DATA RECORDS:
################
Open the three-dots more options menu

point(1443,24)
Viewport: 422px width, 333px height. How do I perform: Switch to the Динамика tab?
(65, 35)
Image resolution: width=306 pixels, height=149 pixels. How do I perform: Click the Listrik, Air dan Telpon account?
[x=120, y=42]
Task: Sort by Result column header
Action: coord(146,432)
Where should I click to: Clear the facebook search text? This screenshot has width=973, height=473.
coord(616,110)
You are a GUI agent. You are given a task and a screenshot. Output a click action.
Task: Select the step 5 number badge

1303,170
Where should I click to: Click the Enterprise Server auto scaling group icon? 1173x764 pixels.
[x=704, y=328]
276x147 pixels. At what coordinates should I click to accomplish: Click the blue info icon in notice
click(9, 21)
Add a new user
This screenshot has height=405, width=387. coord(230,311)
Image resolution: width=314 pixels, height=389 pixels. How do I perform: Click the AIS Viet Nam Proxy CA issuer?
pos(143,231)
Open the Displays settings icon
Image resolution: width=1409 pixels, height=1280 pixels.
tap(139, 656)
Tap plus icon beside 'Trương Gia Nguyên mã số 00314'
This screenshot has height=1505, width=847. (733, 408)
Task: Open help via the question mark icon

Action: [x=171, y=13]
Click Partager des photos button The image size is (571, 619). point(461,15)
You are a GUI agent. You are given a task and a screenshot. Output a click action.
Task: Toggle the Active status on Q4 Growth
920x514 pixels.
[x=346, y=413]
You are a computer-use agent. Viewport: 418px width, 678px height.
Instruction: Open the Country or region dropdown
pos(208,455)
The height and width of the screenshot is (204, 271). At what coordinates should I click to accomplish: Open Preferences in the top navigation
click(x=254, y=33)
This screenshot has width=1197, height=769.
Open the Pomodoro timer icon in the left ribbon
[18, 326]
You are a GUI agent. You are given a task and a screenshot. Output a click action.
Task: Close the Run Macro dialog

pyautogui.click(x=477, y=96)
################
Only the lines above from the line containing "Image resolution: width=314" through the line containing "Click Partager des" should be retyped, exactly and with both ends included.

Image resolution: width=314 pixels, height=389 pixels. How do I perform: Click the AIS Viet Nam Proxy CA issuer?
pos(143,231)
Open the Displays settings icon
Image resolution: width=1409 pixels, height=1280 pixels.
tap(139, 656)
Tap plus icon beside 'Trương Gia Nguyên mã số 00314'
This screenshot has height=1505, width=847. (733, 408)
Task: Open help via the question mark icon

Action: [x=171, y=13]
Click Partager des photos button The image size is (571, 619). point(461,15)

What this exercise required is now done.